Records contained in a dataset
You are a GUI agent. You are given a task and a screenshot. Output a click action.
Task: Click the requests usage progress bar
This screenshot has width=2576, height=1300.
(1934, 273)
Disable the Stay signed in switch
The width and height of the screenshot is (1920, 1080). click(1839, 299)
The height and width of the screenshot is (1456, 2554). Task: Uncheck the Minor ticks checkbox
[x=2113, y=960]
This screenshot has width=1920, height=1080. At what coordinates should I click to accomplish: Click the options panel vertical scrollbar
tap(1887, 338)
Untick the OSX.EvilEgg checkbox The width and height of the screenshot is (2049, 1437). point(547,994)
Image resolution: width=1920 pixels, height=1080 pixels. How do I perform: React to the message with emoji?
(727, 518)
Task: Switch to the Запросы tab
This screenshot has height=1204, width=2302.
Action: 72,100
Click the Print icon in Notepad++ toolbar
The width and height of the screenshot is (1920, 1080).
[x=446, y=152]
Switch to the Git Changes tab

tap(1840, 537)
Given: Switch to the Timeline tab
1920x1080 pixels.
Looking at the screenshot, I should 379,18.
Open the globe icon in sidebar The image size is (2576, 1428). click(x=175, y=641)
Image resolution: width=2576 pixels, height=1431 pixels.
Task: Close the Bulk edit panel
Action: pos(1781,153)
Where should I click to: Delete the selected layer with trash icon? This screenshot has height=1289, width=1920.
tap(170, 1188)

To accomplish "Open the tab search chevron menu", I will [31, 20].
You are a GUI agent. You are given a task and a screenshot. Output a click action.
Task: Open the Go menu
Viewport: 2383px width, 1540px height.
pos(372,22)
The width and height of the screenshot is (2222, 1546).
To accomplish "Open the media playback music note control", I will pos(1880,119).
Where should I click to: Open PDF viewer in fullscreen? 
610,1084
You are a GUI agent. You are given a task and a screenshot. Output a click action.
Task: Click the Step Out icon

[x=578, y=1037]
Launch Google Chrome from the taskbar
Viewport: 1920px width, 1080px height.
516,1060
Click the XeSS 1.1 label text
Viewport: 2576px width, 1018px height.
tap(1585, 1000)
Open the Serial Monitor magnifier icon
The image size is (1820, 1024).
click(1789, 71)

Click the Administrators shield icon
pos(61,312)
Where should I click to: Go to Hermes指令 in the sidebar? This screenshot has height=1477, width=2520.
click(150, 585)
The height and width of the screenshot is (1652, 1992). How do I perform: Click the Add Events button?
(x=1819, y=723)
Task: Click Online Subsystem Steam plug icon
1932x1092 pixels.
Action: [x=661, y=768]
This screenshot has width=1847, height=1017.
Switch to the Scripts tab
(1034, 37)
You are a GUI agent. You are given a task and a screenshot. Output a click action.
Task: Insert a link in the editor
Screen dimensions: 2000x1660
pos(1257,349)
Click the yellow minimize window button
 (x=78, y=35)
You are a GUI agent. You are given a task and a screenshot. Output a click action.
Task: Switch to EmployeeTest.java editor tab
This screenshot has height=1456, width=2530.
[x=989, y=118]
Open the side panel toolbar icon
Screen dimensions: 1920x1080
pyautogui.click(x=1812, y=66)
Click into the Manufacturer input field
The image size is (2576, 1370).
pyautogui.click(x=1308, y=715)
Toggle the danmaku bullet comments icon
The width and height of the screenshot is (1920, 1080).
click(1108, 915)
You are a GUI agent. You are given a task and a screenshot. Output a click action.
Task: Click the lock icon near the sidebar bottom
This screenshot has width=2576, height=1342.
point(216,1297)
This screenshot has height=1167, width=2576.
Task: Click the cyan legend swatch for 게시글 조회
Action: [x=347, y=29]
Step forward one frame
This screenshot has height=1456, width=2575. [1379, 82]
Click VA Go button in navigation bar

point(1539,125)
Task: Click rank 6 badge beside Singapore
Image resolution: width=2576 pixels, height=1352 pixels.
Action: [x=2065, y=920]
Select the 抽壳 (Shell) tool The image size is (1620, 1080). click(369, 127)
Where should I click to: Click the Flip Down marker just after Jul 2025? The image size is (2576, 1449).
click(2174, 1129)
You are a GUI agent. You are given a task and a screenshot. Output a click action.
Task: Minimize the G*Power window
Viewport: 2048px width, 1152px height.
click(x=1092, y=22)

### EXERCISE BRIEF
After locating the line with "Image resolution: width=2576 pixels, height=1352", output that line and every later one exactly, through the end of the entries above.

### OUTPUT FOR THIS EXERCISE
Image resolution: width=2576 pixels, height=1352 pixels.
Action: [x=2065, y=920]
Select the 抽壳 (Shell) tool The image size is (1620, 1080). click(369, 127)
Where should I click to: Click the Flip Down marker just after Jul 2025? The image size is (2576, 1449).
click(2174, 1129)
You are a GUI agent. You are given a task and a screenshot. Output a click action.
Task: Minimize the G*Power window
Viewport: 2048px width, 1152px height.
click(x=1092, y=22)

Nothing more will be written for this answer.